Abstract

Deep reinforcement learning (DRL) has shown good performance in tackling Markov decision process (MDP) problems. As DRL optimizes a long-term reward, it is a promising approach to improving the energy efficiency of data center cooling. However, enforcement of thermal safety constraints during DRL’s state exploration is a main challenge. The widely adopted reward shaping approach adds negative reward when the exploratory action results in unsafety. Thus, it needs to experience sufficient unsafe states before it learns how to prevent unsafety. In this paper, we propose a safety-aware DRL framework for data center cooling control. It applies offline imitation learning and online post-hoc rectification to holistically prevent thermal unsafety during online DRL. In particular, the post-hoc rectification searches for the minimum modification to the DRL-recommended action such that the rectified action will not result in unsafety.

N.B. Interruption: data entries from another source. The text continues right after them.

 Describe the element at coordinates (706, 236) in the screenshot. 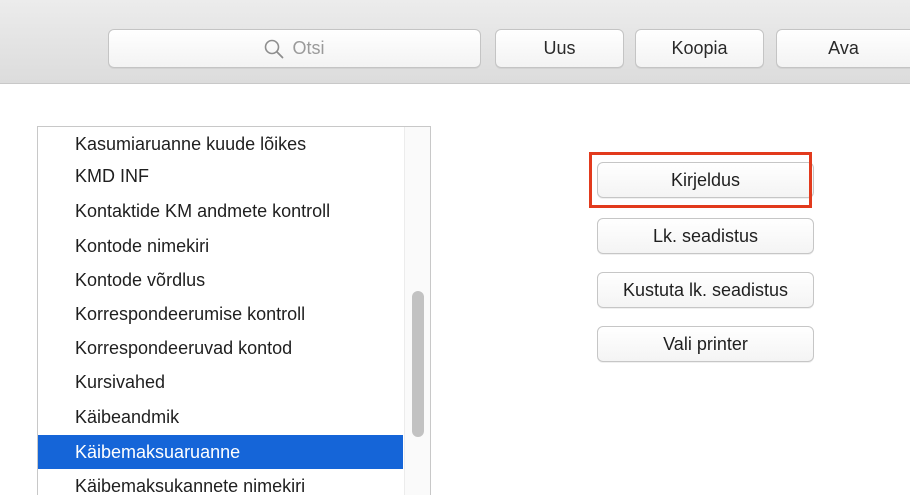

I see `page-setup-button: Lk. seadistus` at that location.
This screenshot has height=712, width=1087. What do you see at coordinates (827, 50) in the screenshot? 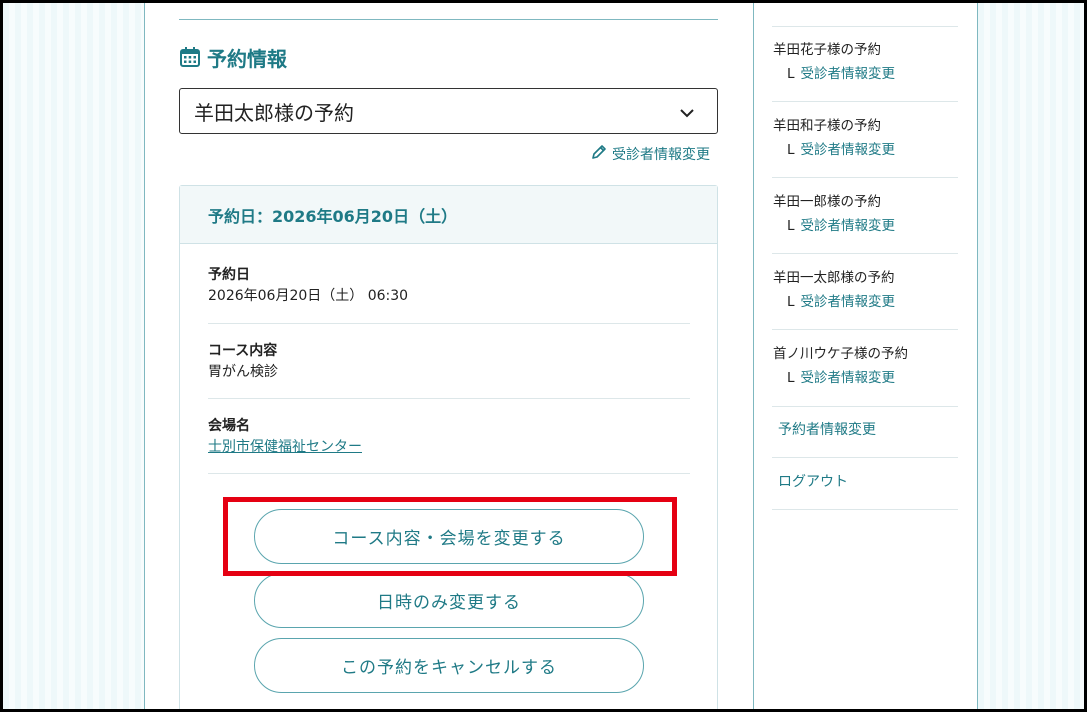
I see `sidebar-item-reservation: 羊田花子様の予約` at bounding box center [827, 50].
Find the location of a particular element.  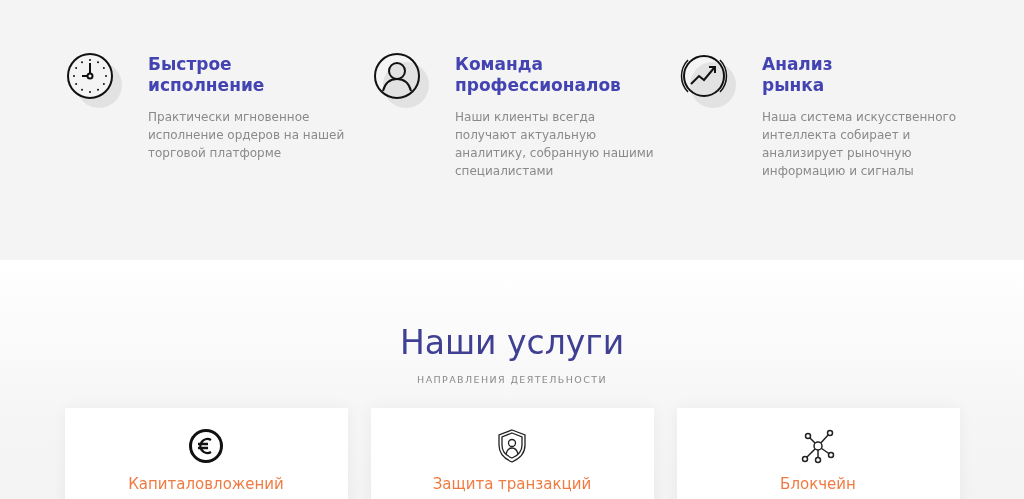

service-title: Защита транзакций is located at coordinates (512, 484).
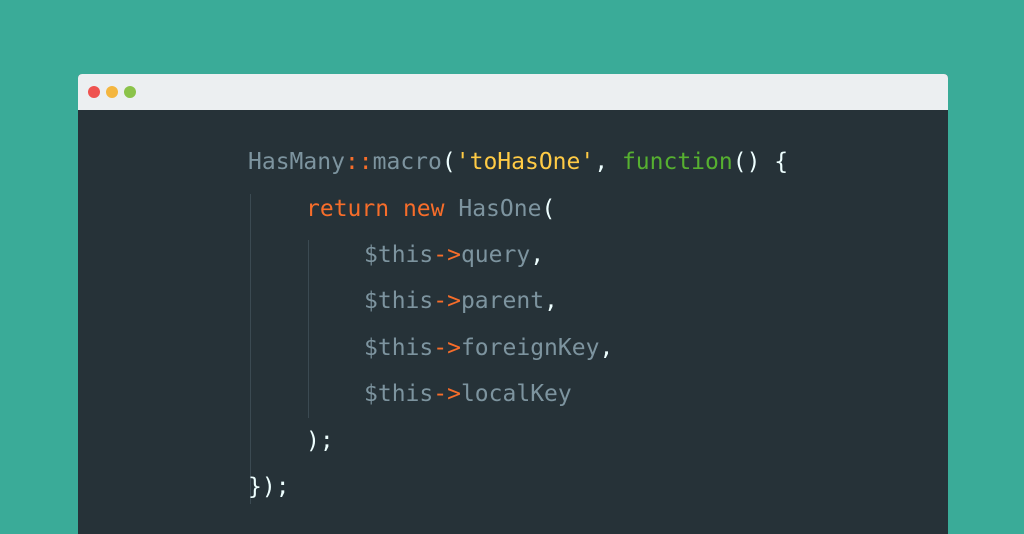 The width and height of the screenshot is (1024, 534). I want to click on code-token: parent, so click(502, 301).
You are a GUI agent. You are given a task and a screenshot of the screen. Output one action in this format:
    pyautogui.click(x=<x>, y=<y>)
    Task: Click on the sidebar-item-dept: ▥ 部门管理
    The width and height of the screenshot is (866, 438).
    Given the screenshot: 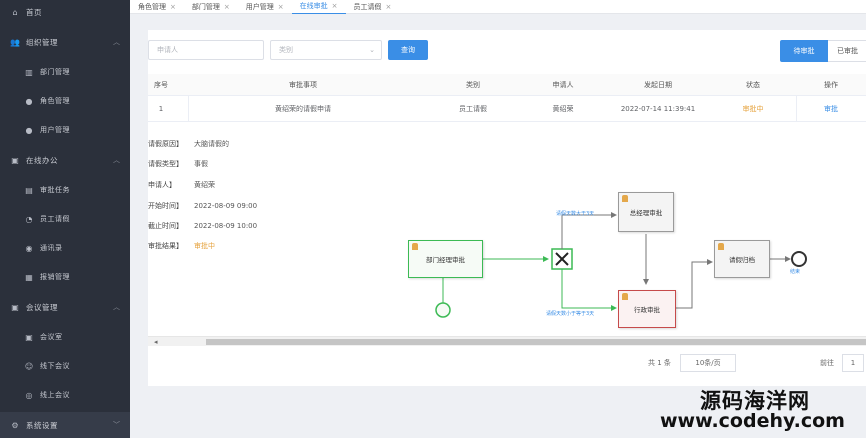 What is the action you would take?
    pyautogui.click(x=65, y=72)
    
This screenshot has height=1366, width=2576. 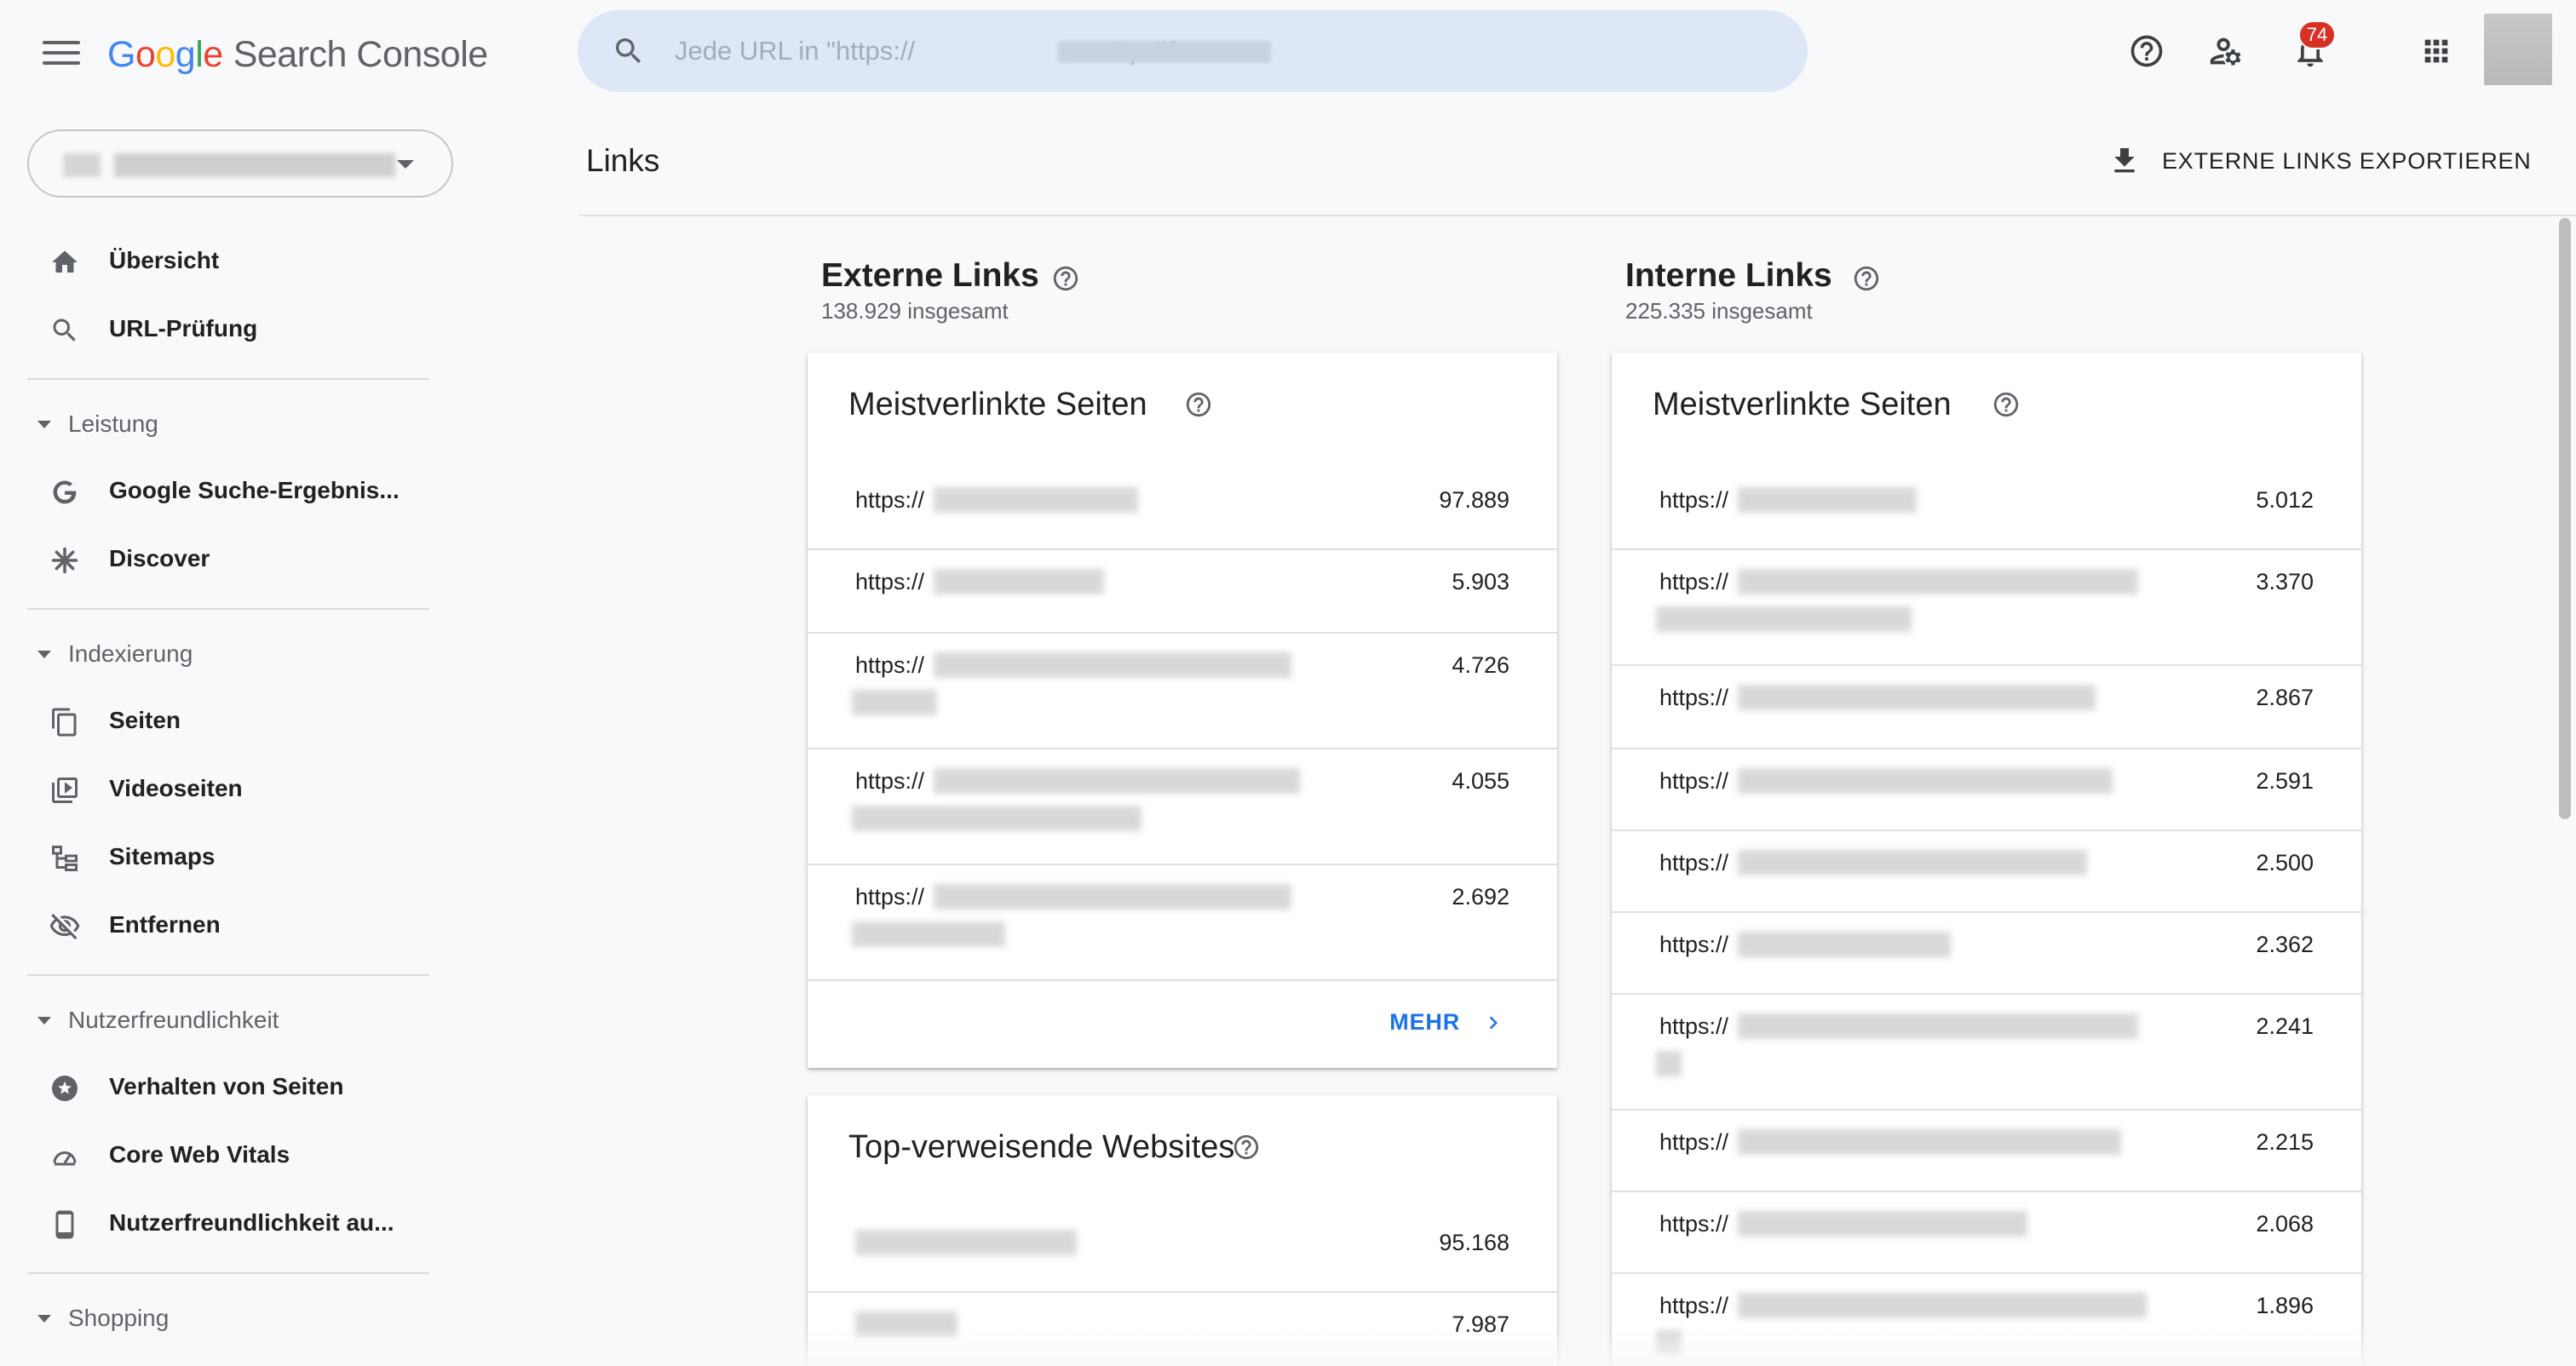 I want to click on card-title: Meistverlinkte Seiten, so click(x=1803, y=405).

The rectification is designed based on a thermal state transition model that is fitted using historical safe operation traces and able to extrapolate the transitions to unsafe states explored by DRL. Extensive evaluation for chilled water and direct expansion-cooled data centers in two climate conditions show that our approach saves 18% to 26.6% of total data center power compared with conventional control and reduces safety violations by 94.5% to 99% compared with reward shaping. We also extend the proposed framework to address data centers with non-uniform temperature distributions for detailed safety considerations. The evaluation shows that our approach saves 14% power usage compared with the PID control while addressing safety compliance during the training.